Direction a ▸ Rewrite the entries as a numbered list, from the line with "Task: Expand video" to the line with "tap(271, 497)", leaving out blank lines and the pictures.

Extract to read ▸

═══

Well if you’re done kicking your own ass down the happy road to nowhere, maybe you should look up and see the big flashing caution and no outlet signs awaiting you, because once we enter the Devil’s Playpen together there is no turning back, you’re going to get every ounce the ass beating that you have so rightfully deserved from me for so long. Do you have any idea what it’s like to be the best talent that this company has to offer, yet you’re constantly fed a bunch of pitiful dick suckers who can barely lace up their own shoes, let alone try and be relevant?

The Road Warrior's shit promo Said:(Kitt settles back into his seat and takes a drink from his glass. As Kitt settles back in a smile begins to creep across his face.)

Kitt: I don’t think you asked for the Hell in a Cell stipulation “to ease my mind” from an attack from your little buddies. No, I don’t think that was it at all. You know what I think? I think you are scared that my new friend would make an appearance again to further settle the score.

Wow, great acting… Really good, surely Sun Dance worthy. But you’re right, I didn’t ask for the Cell to “ease your mind”, in fact I didn’t even ask for the Cell, and if you weren’t too broke to pay attention you would have noticed that among a million other clear indicators that you’re a fucking ; Heyman asked Lane for the Cell after I demanded that it be done because I don’t want to just wrestle and beat you, Kitt, no, no. I want to end your career. I want to end your life down in New Orleans…


The little white mouse begins nibbling upon Dolly’s leftovers.

Interesting. This mouse leaves me feeling oddly similar to someone else I know. Oh and by the way, who is your new friend? Hunter Payne? Give me a fucking break would you? What gives you the slightest idea that I'm afraid of Hunter Payne? Oh maybe it's because Hunter couldn't defeat me last week, huh? I'm starting to see how your rationale works out... completely bassackwards.

Plus Hunter's ambush on Da' Qlub looked a whole lot more like vengeance for himself rather than an assist to you, because once that greedy fucker got what he wanted, he left, leaving you to feel the rath of Dolly fucking Waters. Hunter knows better than to show up Saturday, I'm sure he'll be busy having his snatch licked by Miss Roy anyhow.

Kitt, your lack of attention to detail is goddamn startling man, I mean I haven’t even pointed out the fact that your entire last promo all you did was make responses to the things Heyman was saying as if you were talking to me, I can’t even fathom the idea of you passing the second grade, let alone somehow becoming a millionaire who lives in some swanky mansion… What did you win a slip and fall settlement while working at McDonalds? How are you so fucking rich? Maybe it was an inheritance, who knows, who fucking cares?

Mr. Deeds Said:be careful what you wish for because you just might get it

I feel completely numb towards you and frankly, I will stop at nothing to take that title away from you.

═══

Direction b ▸ Continue the wrestling promo from where it stops.

Records for the exercise ▸
═══

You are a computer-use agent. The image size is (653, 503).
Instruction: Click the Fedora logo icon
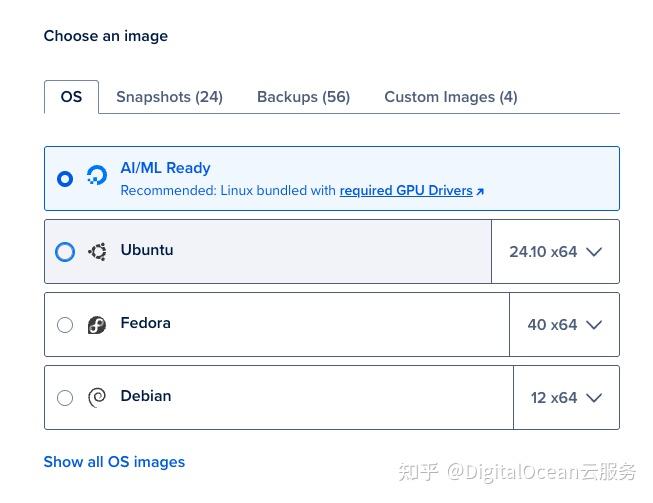(97, 325)
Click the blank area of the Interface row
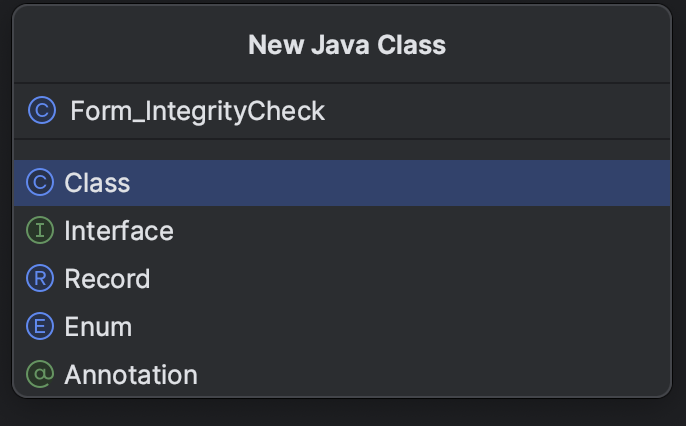 point(450,231)
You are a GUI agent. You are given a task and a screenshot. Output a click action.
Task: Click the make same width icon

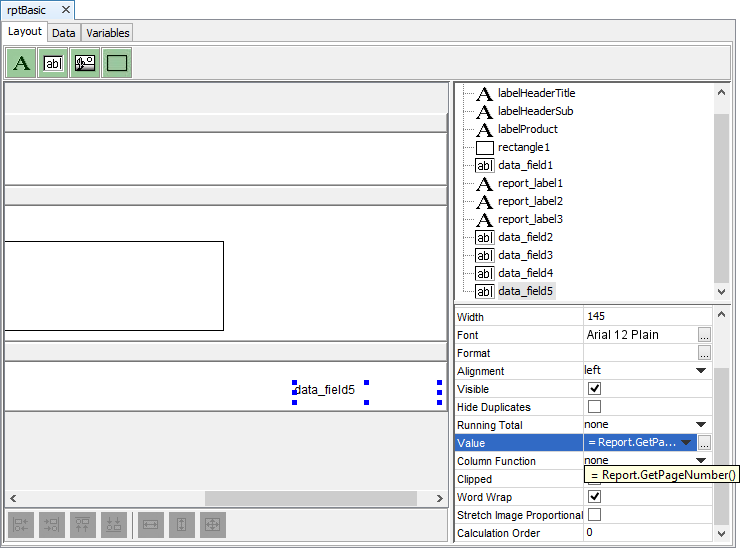click(150, 525)
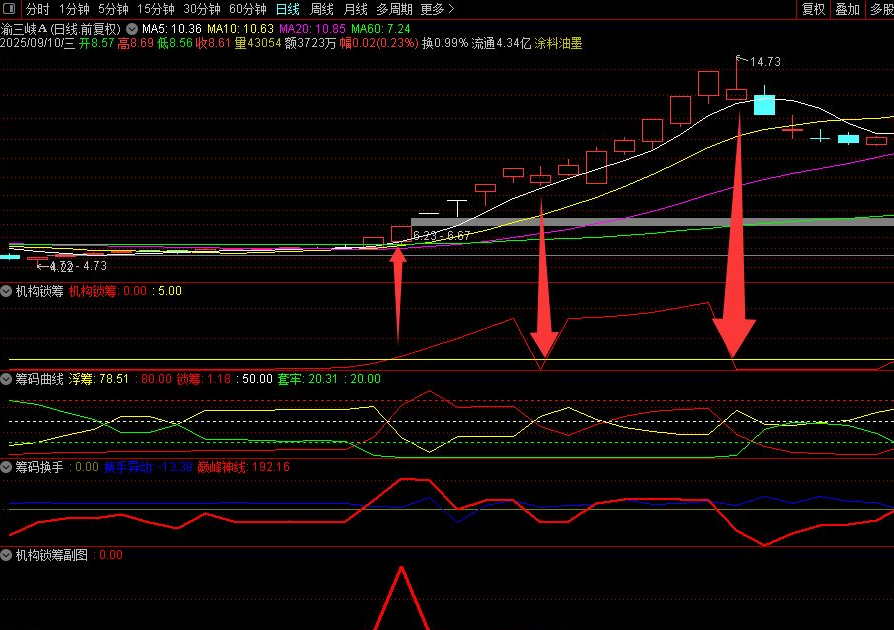Click the small red up-arrow buy signal
The image size is (894, 630).
coord(398,295)
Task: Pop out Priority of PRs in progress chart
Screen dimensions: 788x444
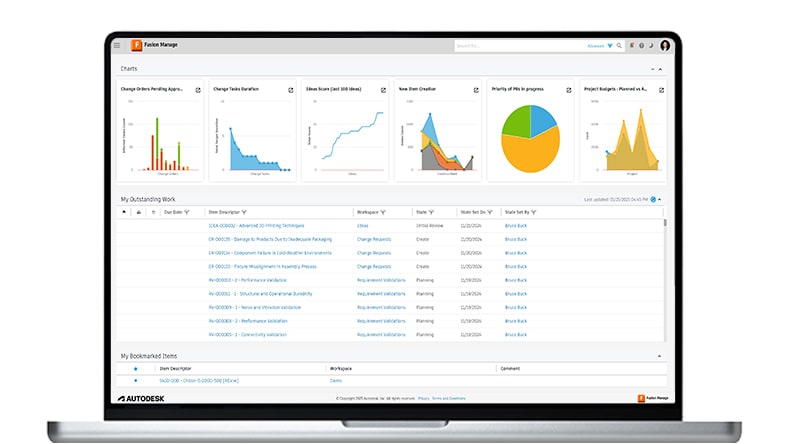Action: (567, 90)
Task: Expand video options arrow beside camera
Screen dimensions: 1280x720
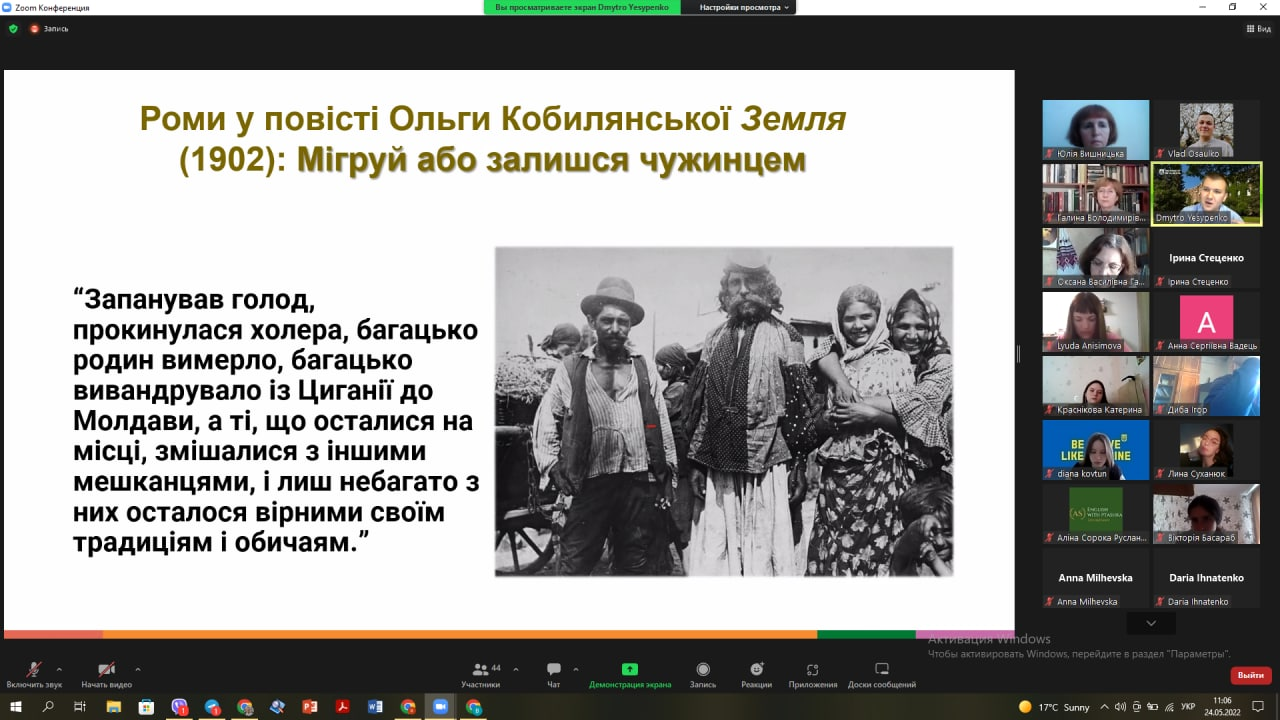Action: [x=137, y=669]
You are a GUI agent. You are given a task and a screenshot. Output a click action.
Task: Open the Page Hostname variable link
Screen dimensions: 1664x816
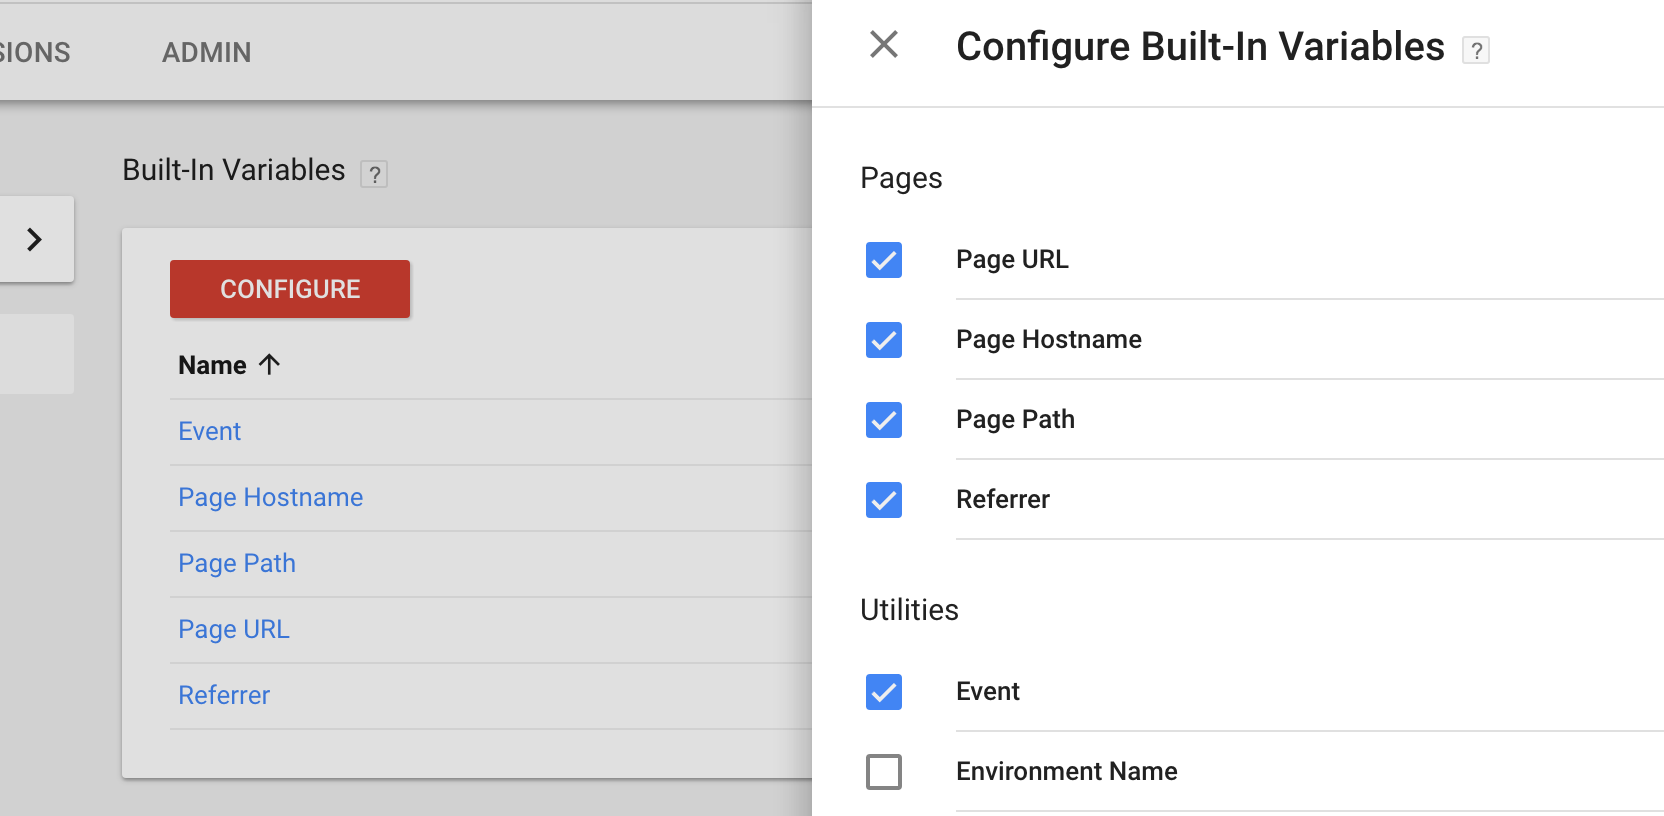tap(271, 497)
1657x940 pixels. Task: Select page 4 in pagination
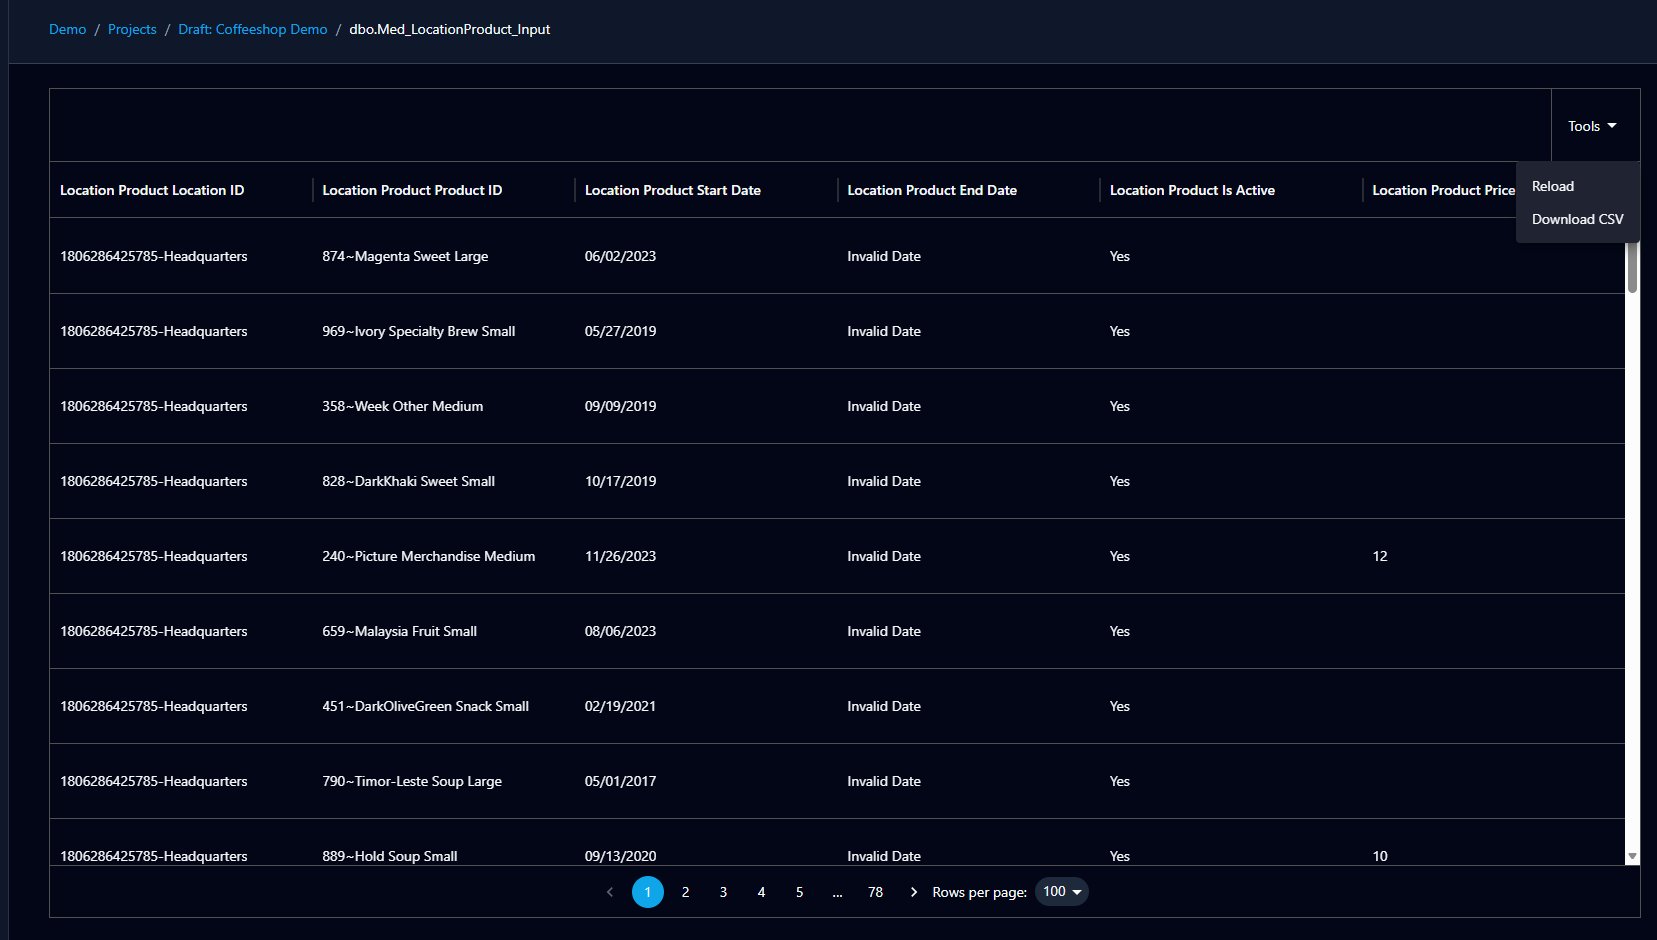click(x=761, y=892)
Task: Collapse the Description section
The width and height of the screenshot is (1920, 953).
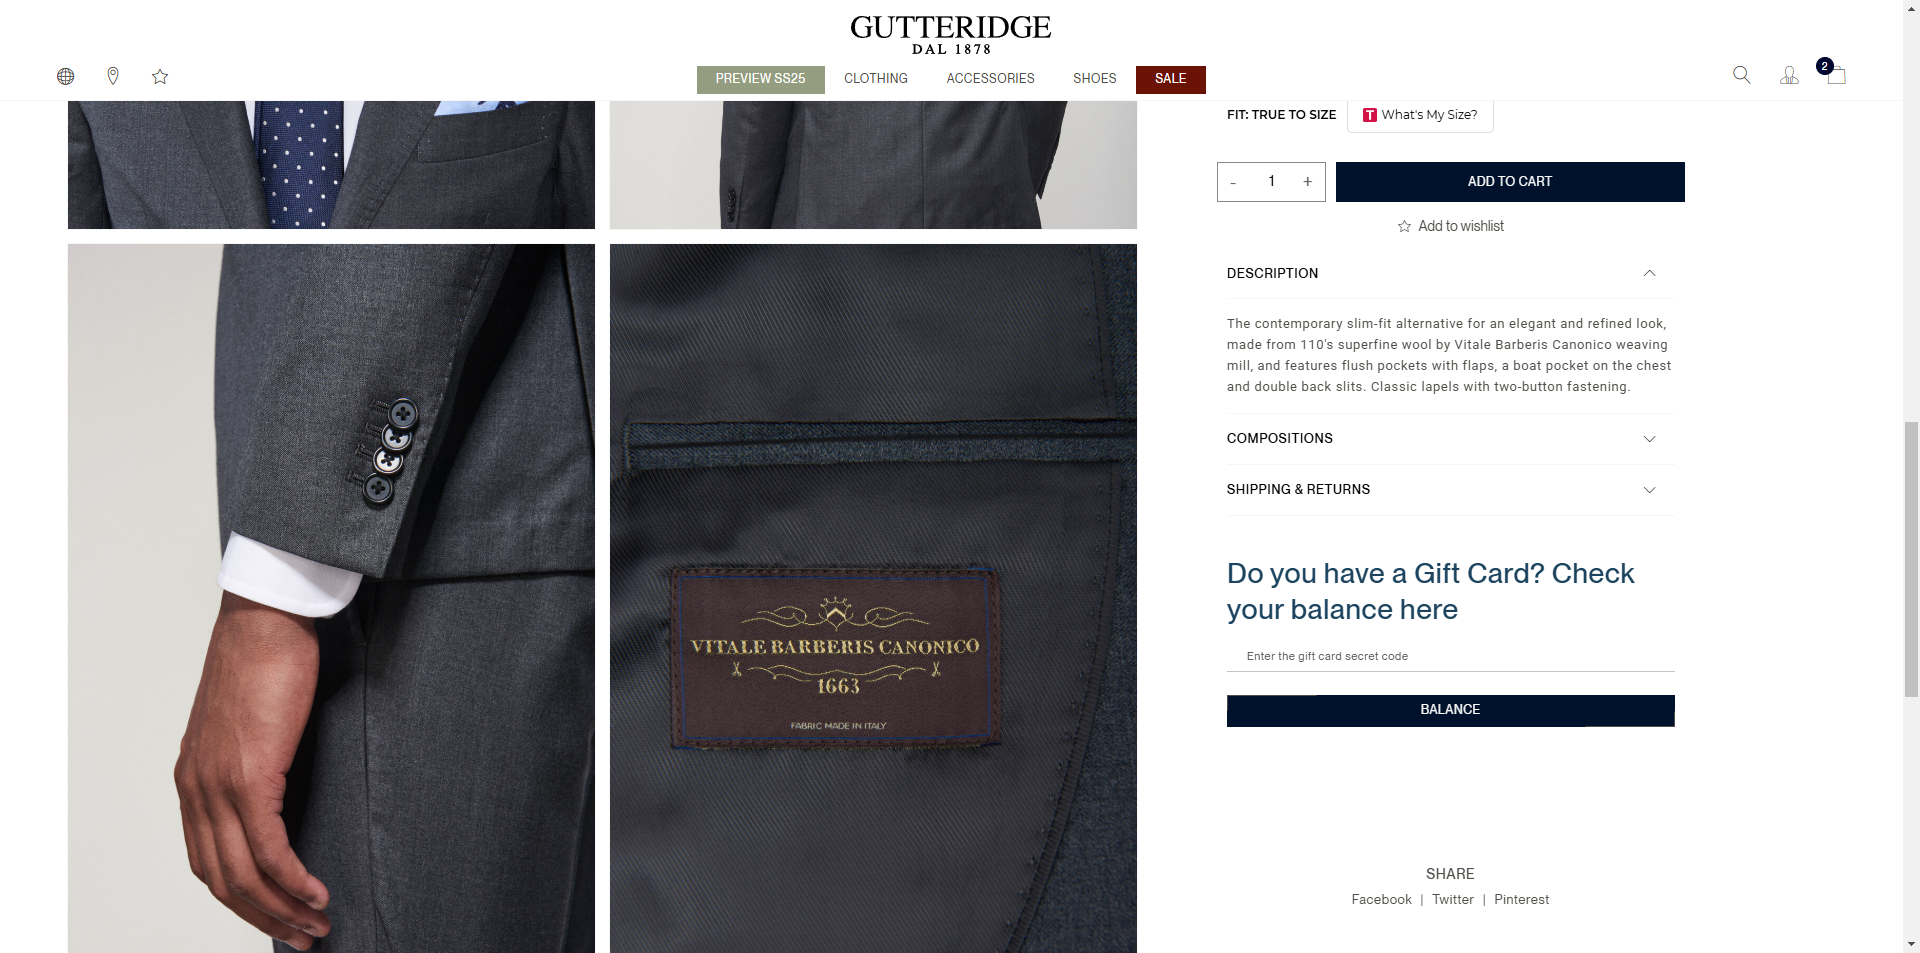Action: (1450, 273)
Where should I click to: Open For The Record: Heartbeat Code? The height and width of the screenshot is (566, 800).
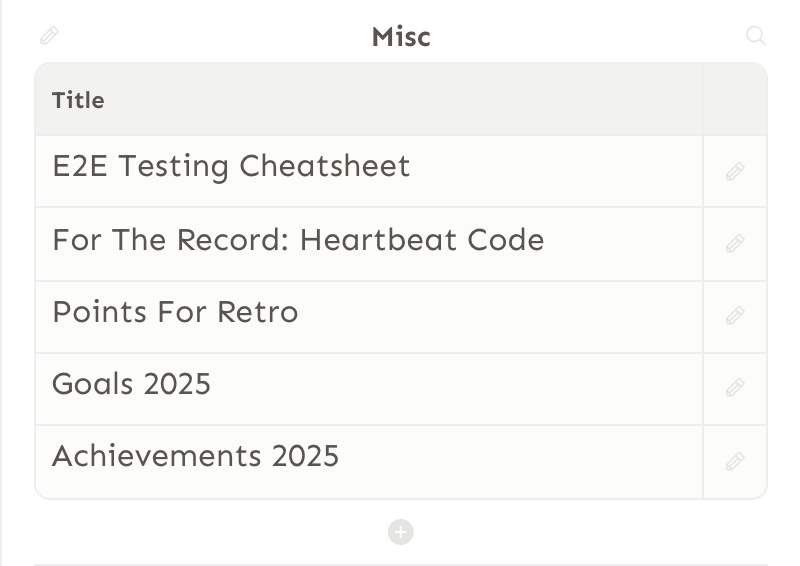298,240
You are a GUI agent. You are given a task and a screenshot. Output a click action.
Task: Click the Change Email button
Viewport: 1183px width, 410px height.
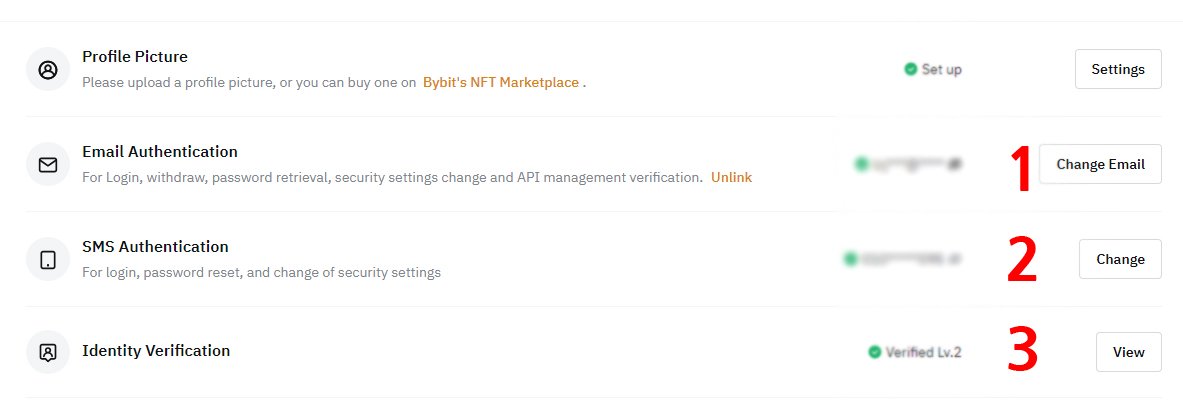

═══

Answer a ▸
1. Task: Expand video options arrow beside camera
2. Screen dimensions: 1280x720
3. Action: [x=137, y=669]
4. You are a GUI agent. You are given a task and a screenshot. Output a click action.
5. Task: Open the Page Hostname variable link
6. Screen dimensions: 1664x816
7. tap(271, 497)

Answer b ▸
Great fucking clichés, dude. Excuse me will I try and not choke on my own vomit. Do you understand why this is so irritating? If this is your best effort, Kitt then you really don’t deserve being involved in the same conversation as me; the lone reason for your minuscule speck of relevance in XWF is because you’ve survived by scavenging on the scraps that I’ve left behind. That’s why you’ve gripped to my ass so hard; just like this poor little defenseless mouse here, I kick to him all the insignificant shit that I don’t want, hence that title around your waist, but all along he’s too stupid to see the fate that awaits him.


Dolly stands up and grabs the mouse, while flipping the dinner tray over into the floor. She so elegantly walks right through the mess, it doesn’t bother her; of course it doesn’t… our hero is not a little bitch.

You have no defense for me, Kitt, no offense either. No game plan to try and take me down, no mind games played what an absolute waste of time this has been; see and it’s not like a real challenger wouldn’t have tried harder if presented with the opportunity of bringing me down, you’re just a lazy undeserving contender who sucks at every single thing that he does. This mouse can’t help the fact that I can so easily destroy him, but you? You at least could have tried being something other than a with and undeservingly inflated ego.

Come Saturday, Kitt, this brief little saga of you chasing my coattails ends, once and for all… I am going to break you, physically, emotionally and spiritually while you’re down on your knees praying to a God who will refuse to hear your cries, because you’ll be too far gone into the Devil’s clutches. The only thing that will answer will be my knee crashing into your fucking skull leaving you decapitated.


Dolly drops he mouse into a glass tank where a large snake is slithering around.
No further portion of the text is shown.